Par conséquent, il s’avère pertinent de se questionner quant à la possible transposition du modèle CHIME auprès d’une population plus jeune et au défi que cela pourrait présenter pour les intervenants. En outre, des différences pourraient être présentes notamment en ce qui concerne la composante des relations sociales puisque cette population vit une relation de dépendance

beaucoup plus grande avec ses parents au quotidien, ce qui n’est plus le cas à l’âge adulte (Ward, 2014). De plus, les groupes de pairs à l’adolescence aurait un plus grand impact sur leur relation avec leurs parents, sur le développement de leur identité et sur le sens qu’ils donnent à leur vie, et ce plus qu’à tout autre stade de développement (Tew, Ramon et Slade, 2012). D’ailleurs, en comparant l’adolescent étant en plein développement de son identité avec l’adulte pour qui celle- ci est déjà bien établie, la présence d’un TSM chez l’adolescent pourrait avoir des impacts particulièrement importants sur son processus complet (Ward, 2014). De ce fait, tout comme la population vieillissante qui vit une dégénérescence plutôt qu’une croissance ou un développement, il est possible de penser que le modèle CHIME s’applique avec quelques distinctions à la population en bas de 18 ans.

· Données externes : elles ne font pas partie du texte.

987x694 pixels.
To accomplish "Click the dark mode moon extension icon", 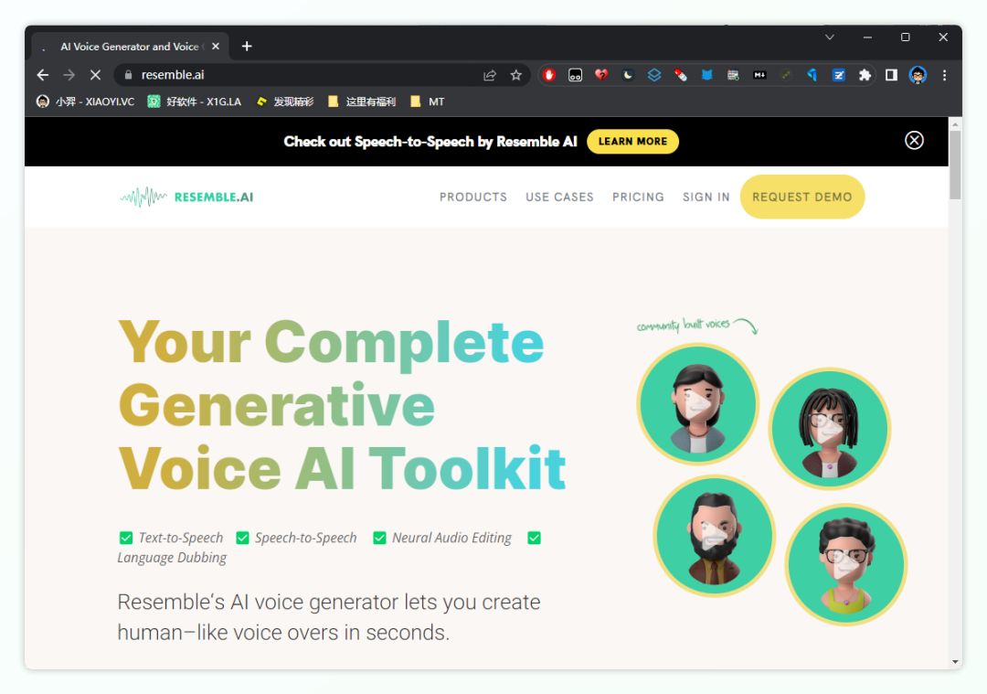I will tap(628, 75).
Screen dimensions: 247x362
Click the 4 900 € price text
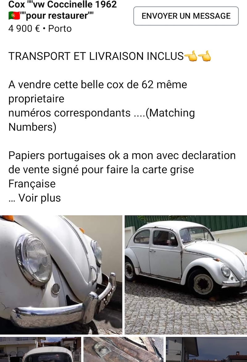24,29
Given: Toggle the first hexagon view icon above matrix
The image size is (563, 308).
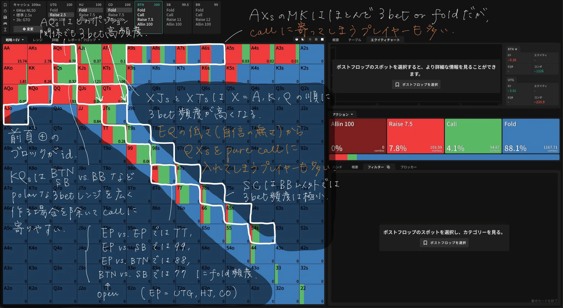Looking at the screenshot, I should pyautogui.click(x=297, y=40).
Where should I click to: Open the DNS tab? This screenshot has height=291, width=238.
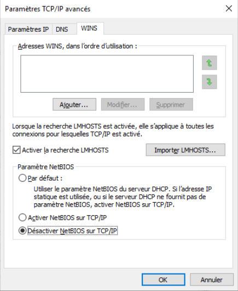pos(62,30)
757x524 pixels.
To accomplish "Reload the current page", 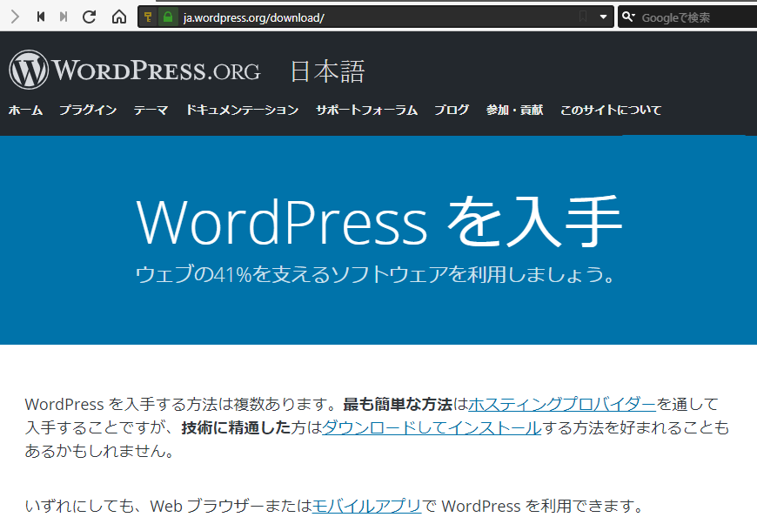I will point(89,17).
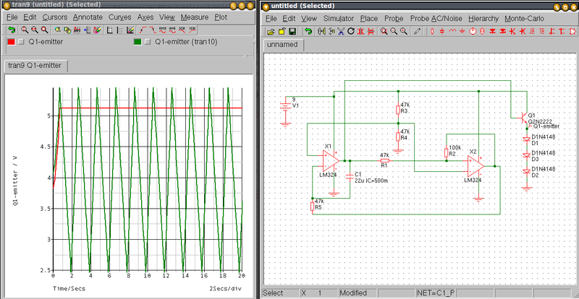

Somme toute, le modèle CHIME découlant de l’étude de Leamy et al. (2011) semble être un bon premier outil encadrant la compréhension du concept de rétablissement chez la population adulte. Toutefois, cette compréhension, bien qu’intéressante et pertinente, sous-estime l’importance du contexte social et environnemental dans lequel le concept se déploie (Leamy et al., 2011, p. 450). Les travaux de certains auteurs ont d’ailleurs mis en évidence l’importance de considérer le concept de rétablissement sous une perspective écologique qui permet d’inclure dans sa compréhension, en plus de la perspective individuelle, les facteurs environnementaux et les interactions qui s’y déroulent (Friesen, 2007; Onkel, Craig, Ridgway, Ralph et Cook, 2007). Cette perspective pourrait ainsi permettre d’avoir une compréhension holistique du concept de rétablissement et de comprendre l’interaction entre les différentes composantes du modèle CHIME, ce qui n’était pas mis en évidence dans les travaux de Leamy et al. (2011).